Lastly, I’m blessed to be in a job that allows for longer periodic bits of rest. Our staff at church all get four paid weeks of vacation a year. And our pastors are allowed to apply for a paid, three month break – a sabbatical – once every seven years. This kind of thing is really rare in our driven form of capitalism. I feel almost awkward announcing it, but this summer, I’m taking three months off. I’ve been granted a sabbatical. 

I’m going to hang out with my kids much more as they start to become adults and leave home. And I’m going to get outside more. And my family got a clergy renewal grant to take a big trip too that we couldn’t afford otherwise. 

I’m aware that this is an immense blessing. I feel incredibly lucky, really grateful for this. 

I’m aware that for many people, these kind of daily and weekly, and longer, seasonal periods of rest can be much harder to find. For people who don’t get paid time off in their jobs, for parents of young kids, for people just scraping by economically, for lots of us, we wonder: how can we take a break? 

And listen, friends, I’d be the last person to ever minimize those struggles. But I will just say, that if we follow Jesus, we do into a tradition that invites and even commands rhythms of rest as part of a flourishing, unburdened life. 

We don’t get joy, and we don’t get freedom without it.

So a few ways I’ve known people to be creative with their needs for daily, weekly, and seasonal rest.

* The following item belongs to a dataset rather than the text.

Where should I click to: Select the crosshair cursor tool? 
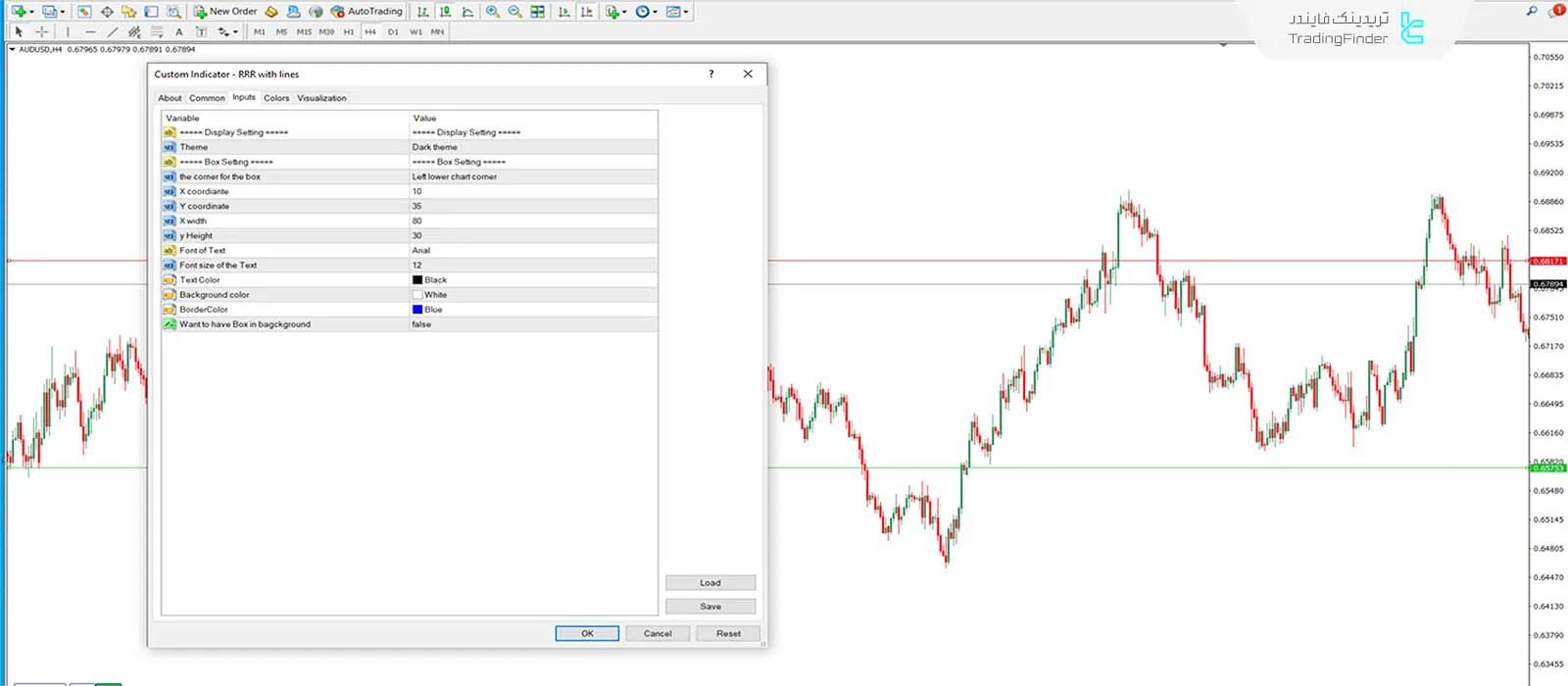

I’ve known people who prioritize their sleep hygiene. Like, maybe my waking life has no breathers, but I’m at least going to do what’s in my power to get better sleep. So they do stuff like not have their phones by their bedside, or at least have them off for an hour before bed, and other stuff that we know helps us sleep better.

I’ve known people who make lists of 5-10 things that bring them joy, because life’s hard enough they can forget those things, and when they have an unexpected break – some extra childcare, an easy day at work when they don’t have to push so hard – they let themselves just have joy for a while.

I’ve known people that when they are between jobs find a way to take a month off to just not be a worker for a season, people who ask for and get short medical leaves at work for their mental health, people make deals with their housemates or families they live with to change the rhythm of life in their household for one day a week.

People that take in less social media and less news, since they realize we’re not called to know everything or have an opinion about everything but to be people who do justice, love mercy, and walk humbly – and joyfully and freely – with God. Less exposure, more connection, more action, brings a lot of rest.

You get the idea. We all need daily and weekly and seasonal rest. We’ll never find much joy or much freedom without it. 

Friends, I hope you found this little tour through laying down our burdens through help and prayer and rest useful to you.